Yeni Rapor: Zenginliğin Küresel Haritası Değişiyor
Son yayımlanan “Küresel Servet ve Yaşam Tarzı Raporu”, zenginliğin dünya çapındaki değişimini gözler önüne serdi. Bu yılın odak noktası, ultra zenginlerin lüks mal ve hizmetlere erişimini ölçen yeni bir “iyi yaşam” endeksi olmuş.
Geleneksel listelerin aksine, raporun yeni bakış açısıyla Singapur ve Hong Kong gibi klasik merkezlerin yanı sıra, Dubai ve Bangkok gibi yeni metropollerin lüksün yeni merkezleri haline geldiği görülüyor.
Rapora göre lüks yaşam artık sadece Avrupa’nın tarihi başkentleriyle sınırlı değil.
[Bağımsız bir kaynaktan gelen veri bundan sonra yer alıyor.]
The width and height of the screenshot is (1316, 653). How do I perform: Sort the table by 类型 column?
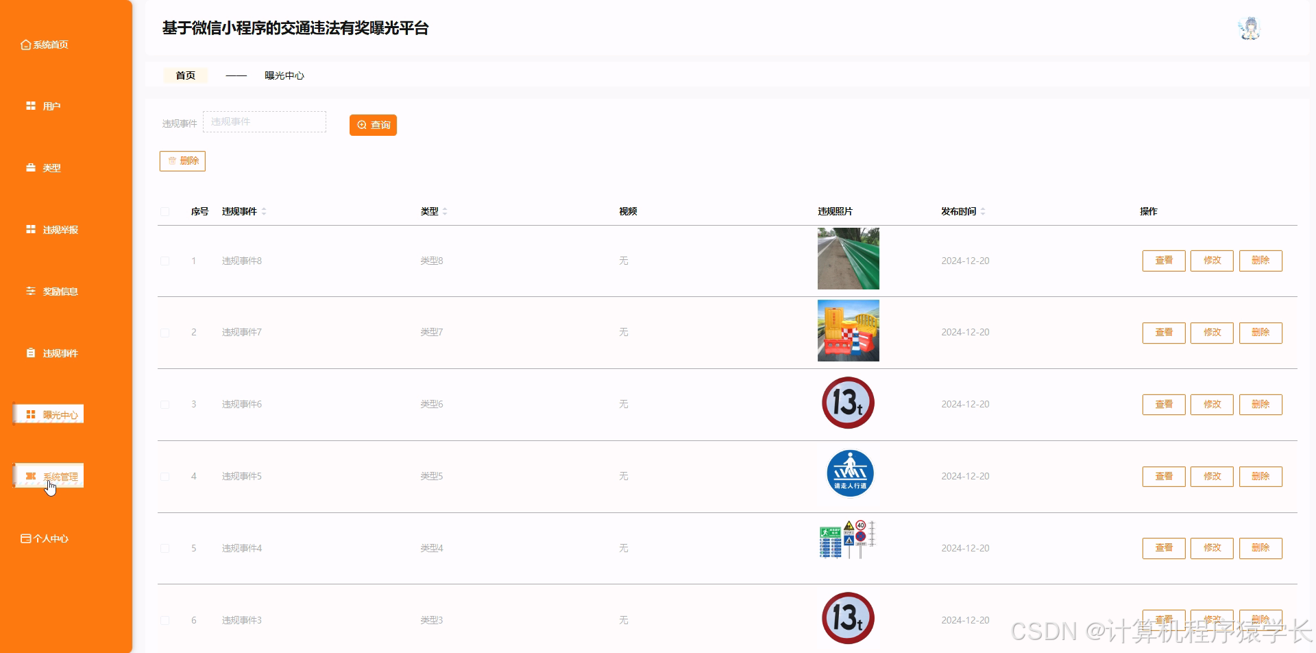(x=446, y=211)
Yeni “iyi yaşam” endeksi, özellikle Dubai’nin vergi avantajları ve lüks konut seçenekleriyle Londra ve Monako gibi popüler şehirleri zorlayıcı bir konuma getirdiğini belirtiyor.
Benzer şekilde, moda, lüks saat ve gayrimenkul fiyatlarının arttığı Bangkok ve Tokyo gibi Asya metropollerinin de sıralamada yükseldiği görülüyor. Diğer yandan, Şanghay, São Paulo ve Mexico City gibi şehirlerin zenginler için cazibesini yitirdiği ifade ediliyor.
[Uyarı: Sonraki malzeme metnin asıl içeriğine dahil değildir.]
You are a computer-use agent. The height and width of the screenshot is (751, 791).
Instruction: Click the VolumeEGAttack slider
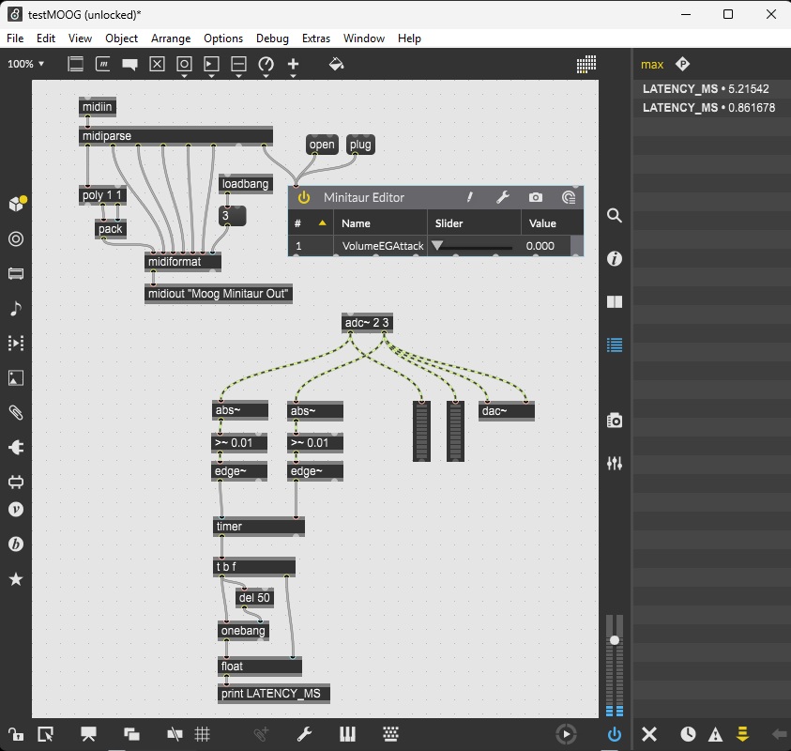tap(474, 246)
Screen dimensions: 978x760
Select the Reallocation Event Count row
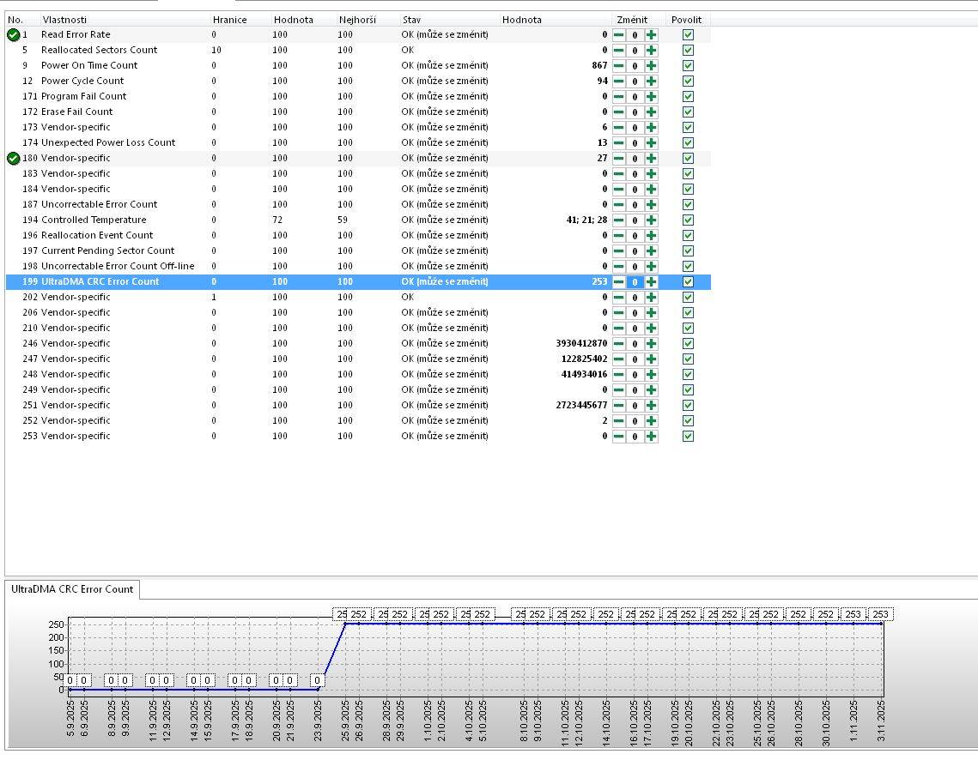[97, 236]

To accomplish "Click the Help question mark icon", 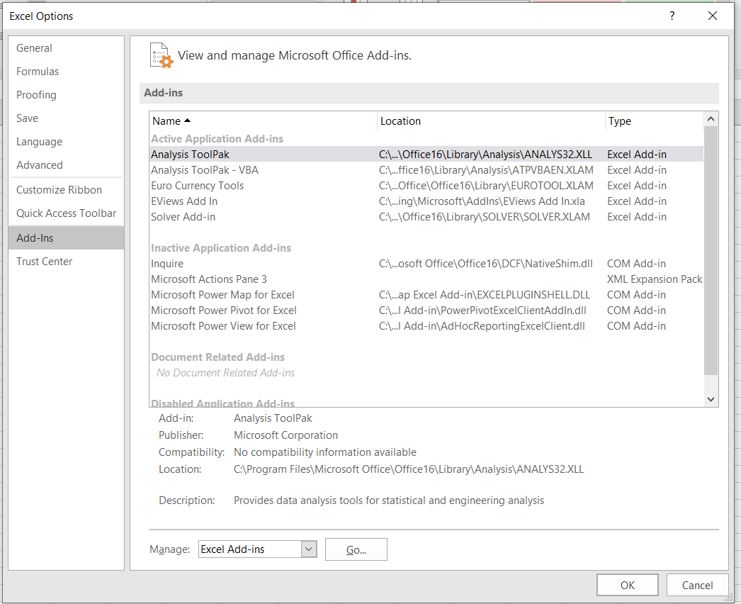I will pyautogui.click(x=672, y=16).
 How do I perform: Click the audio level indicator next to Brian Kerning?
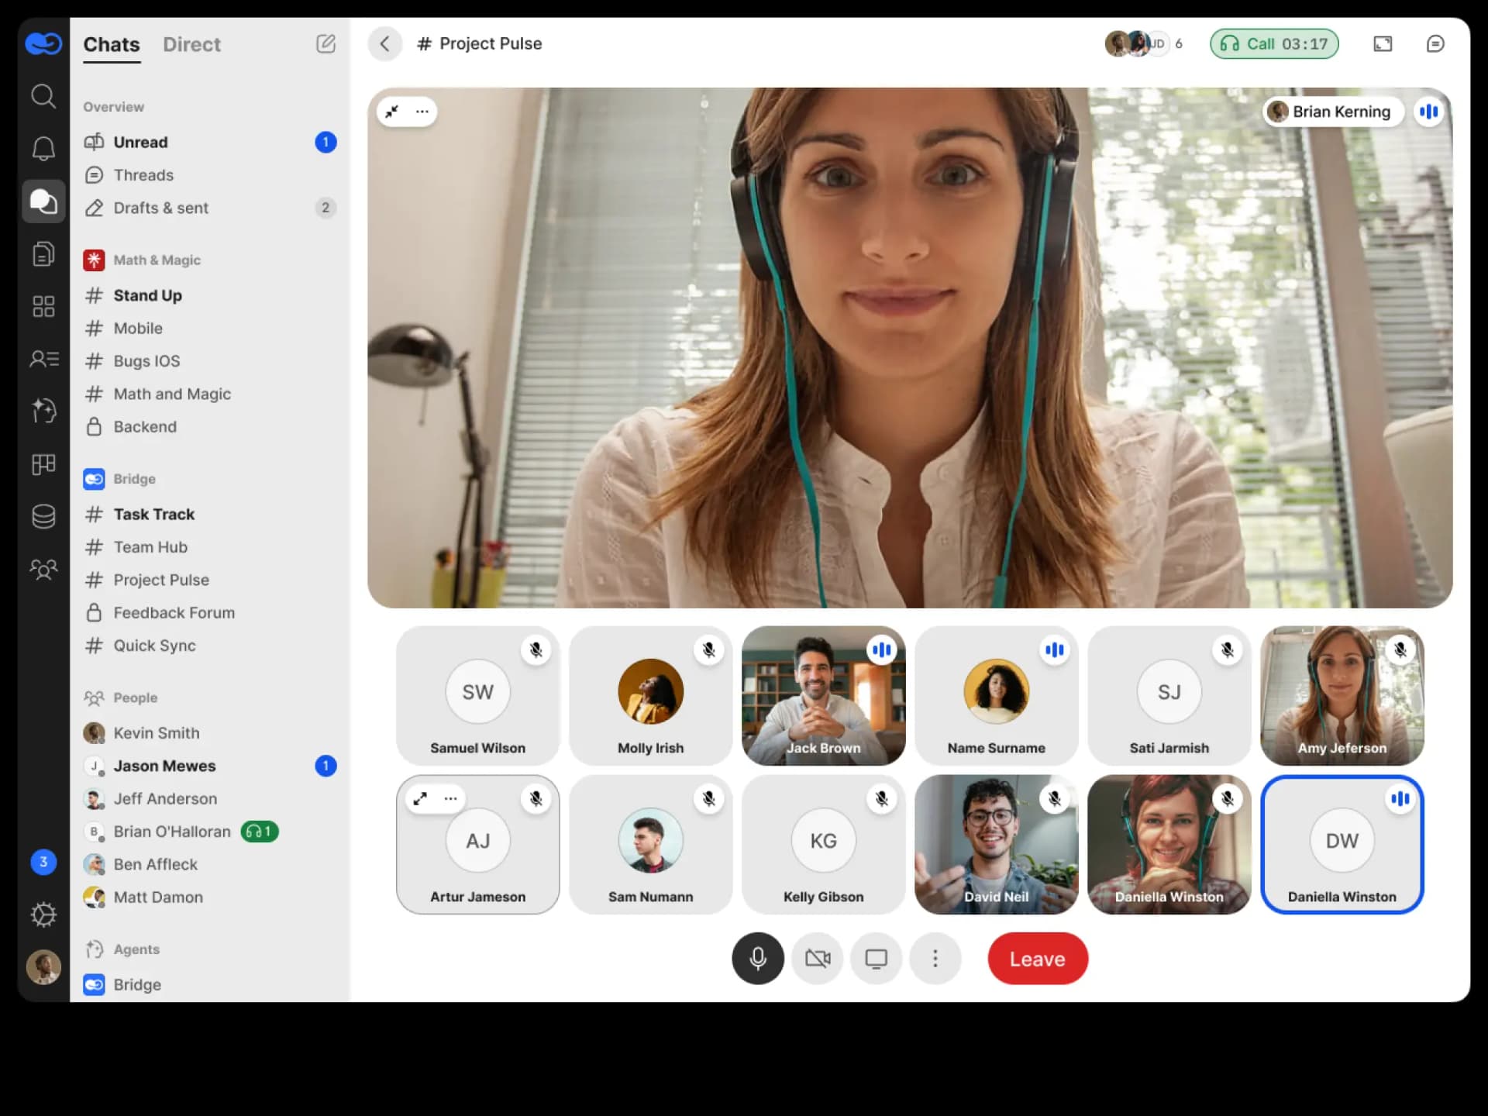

Zenginler İçin Cennet, Diğerleri İçin Kabus
Rapor, bu lüks şehirlerin yalnızca zenginler için değil, genel nüfus için de sorun olabileceğini vurguluyor. Örneğin, listenin yedinci sırasındaki Dubai’de nüfusun %90’ının ayda 1.200 avrodan az kazandığı ve göçmen işçilerin artan kiralara ayak uyduramadığı belirtiliyor.
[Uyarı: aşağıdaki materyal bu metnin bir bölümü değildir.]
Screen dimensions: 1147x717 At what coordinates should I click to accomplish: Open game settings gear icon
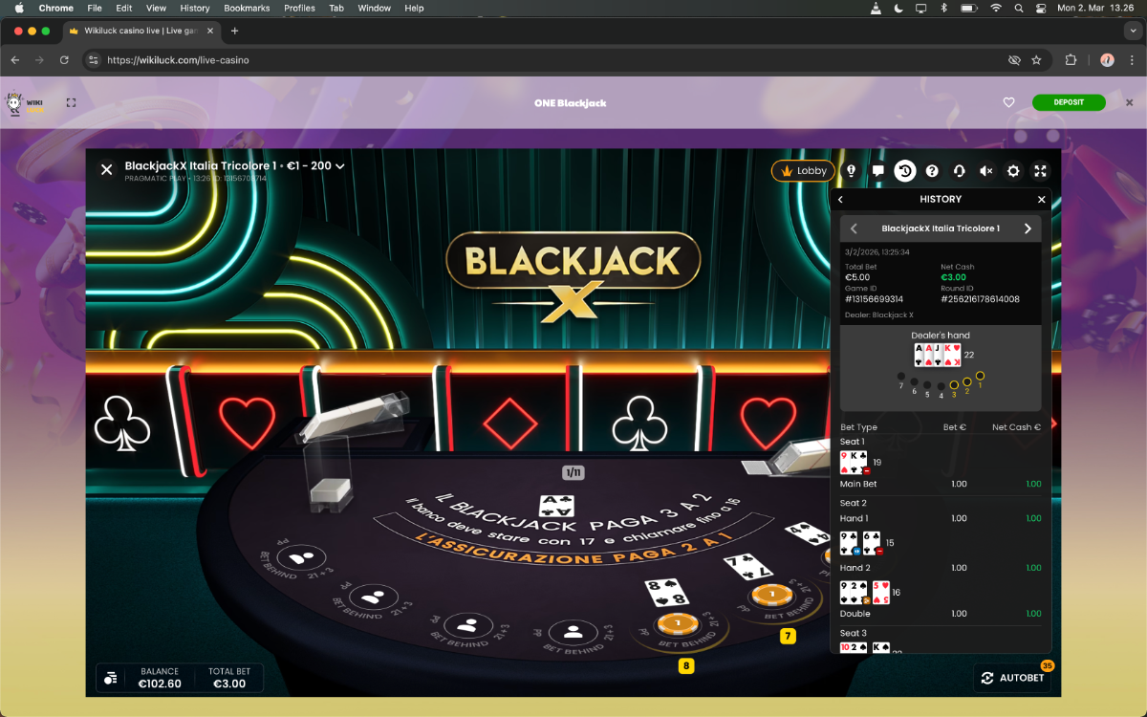[x=1013, y=171]

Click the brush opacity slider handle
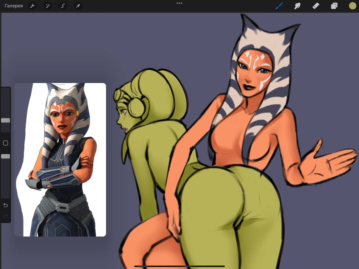6,156
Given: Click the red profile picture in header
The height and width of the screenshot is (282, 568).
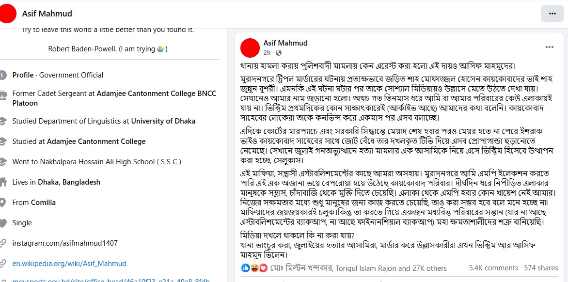Looking at the screenshot, I should pyautogui.click(x=8, y=14).
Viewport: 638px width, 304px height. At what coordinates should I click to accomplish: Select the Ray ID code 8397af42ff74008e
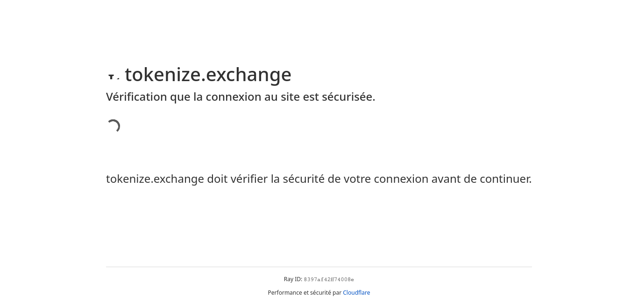[x=329, y=280]
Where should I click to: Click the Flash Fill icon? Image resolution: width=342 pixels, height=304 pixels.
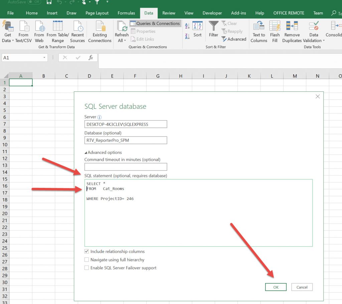coord(275,27)
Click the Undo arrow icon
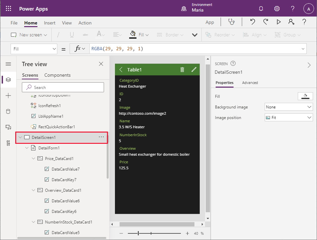 [x=252, y=22]
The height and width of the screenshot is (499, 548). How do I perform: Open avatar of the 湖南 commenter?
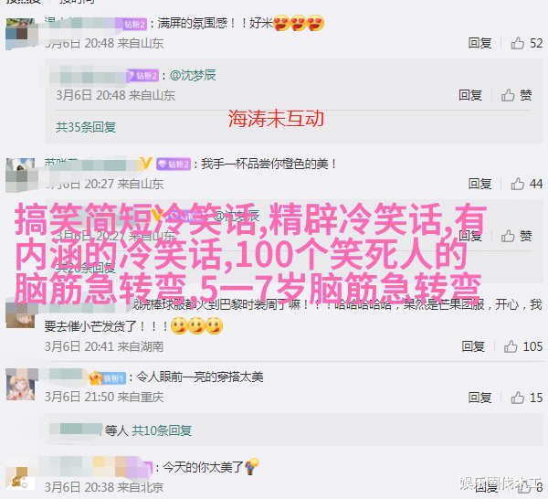[20, 316]
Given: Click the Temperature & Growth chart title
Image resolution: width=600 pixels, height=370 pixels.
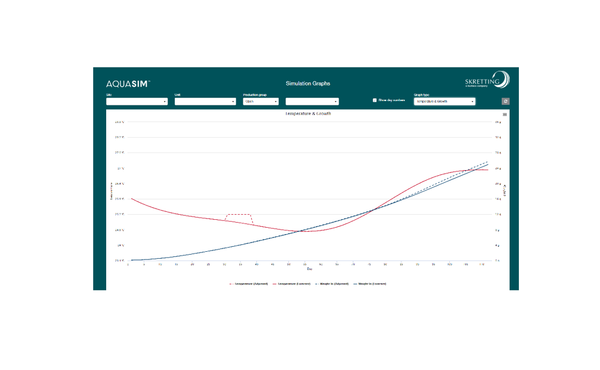Looking at the screenshot, I should pos(308,114).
Dünya Bankası’nın verilerine göre dünya nüfusunun %8,5’i (yaklaşık 700 milyon kişi) aşırı yoksulluk içinde yaşıyor. Bu durum, lüks yaşamla aşırı yoksulluk arasındaki derin uçurumu gözler önüne seriyor.
Julius Baer’in raporu, sadece en pahalı şehirleri sıralamakla kalmıyor, aynı zamanda gelir eşitsizliğinin ve küresel politikaların zenginliğin coğrafyasını nasıl etkilediğini de detaylı bir şekilde ortaya koyuyor.